Claims
- 1. A cellular thermoplastic polymer foam having an average cell size of at least about 1.5 mm, a density not greater than about 300 kg/m3, an average sound absorption coefficient of at least about 0.2, and a heat distortion temperature of at least about 110 degrees Celsius, wherein the thermoplastic polymer comprises:
(A) at least one predominantly isotactic, propylene polymer having a tan δ value not greater than 1.5 and optionally (B) at least one ethylene polymer produced via a free radical process blended with the propylene polymer, wherein the thermoplastic polymer foam satisfies at least one of the following three conditions: the thermoplastic polymer comprises ethylene polymer blended with the propylene polymer and the weight ratio of the propylene polymer (A) to the ethylene polymer (B) is at least about 35:65; the foam has at least one surface, the at least one surface having defined therein a multiplicity of perforation channels extending from the at least one surface into the foam such that there is an average of at least one perforation channel per 10 square centimeters of the at least one surface and/or the foam has a density less than 25 kg/m3.

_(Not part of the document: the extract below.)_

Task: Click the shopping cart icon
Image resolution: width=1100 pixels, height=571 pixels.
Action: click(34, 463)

- 2. The foam of claim 1 having an open cell content of less than 50 percent measured according to ASTM D2856-A.
- 3. The foam of claim 2 having an open cell content not greater than 20 percent measured according to ASTM D2856-A.

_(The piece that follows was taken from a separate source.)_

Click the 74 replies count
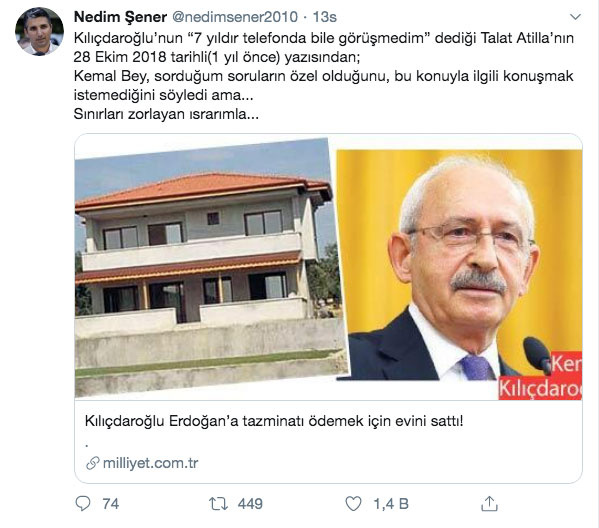 111,504
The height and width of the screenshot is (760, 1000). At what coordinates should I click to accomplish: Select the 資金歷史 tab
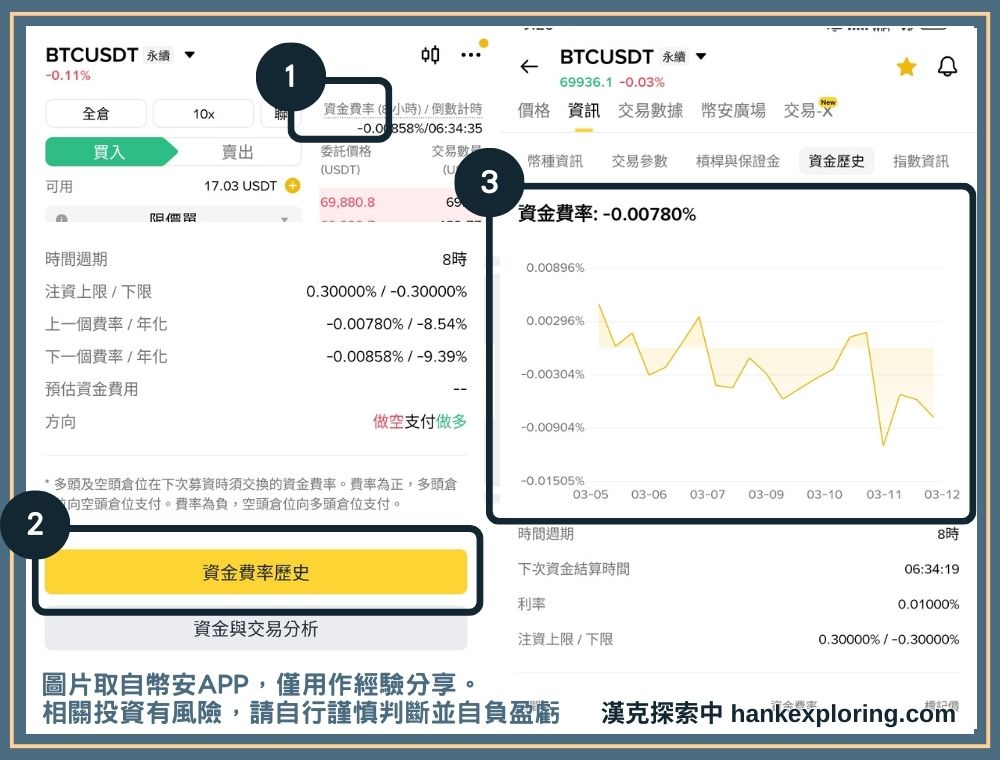point(838,160)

- 4. The foam of claim 1 wherein the foam has the perforation channels and the perforation channels have an average diameter at the at least one surface of 0.1 mm.

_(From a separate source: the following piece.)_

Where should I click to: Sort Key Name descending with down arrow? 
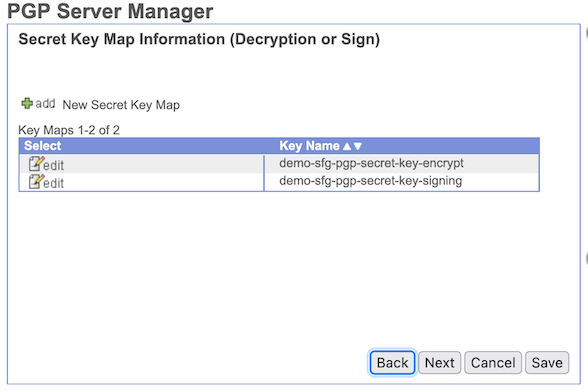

- 5. The foam of claim 4 wherein the at least one surface has an average of at least 10 perforation channels per 10 square centimeters extending from the at least one surface into the foam.
- 6. The foam of claim 1 having an average cell size of at least about 5 mm and a density not greater than about 60 kg/m3.
- 7. The foam of claim 1 having an average sound absorption coefficient of at least about 0.3.
- 8. The foam of claim 1 having a heat distortion temperature of at least about 140 degrees Celsius.
- 9. The foam of claim 1 having a water absorption not more than 10 percent by volume measured according to European Norm 12088 at 50 degrees Celsius based on a test period of 14 days exposure.
- 10. The foam of claim 1, wherein the at least one ethylene polymer is selected from the group consisting of low density polyethylene (LDPE), ethylene-vinyl acetate copolymer (EVA), ethylene-ethyl acrylate copolymer (EEA), and ethylene-acrylic acid copolymer (EAA).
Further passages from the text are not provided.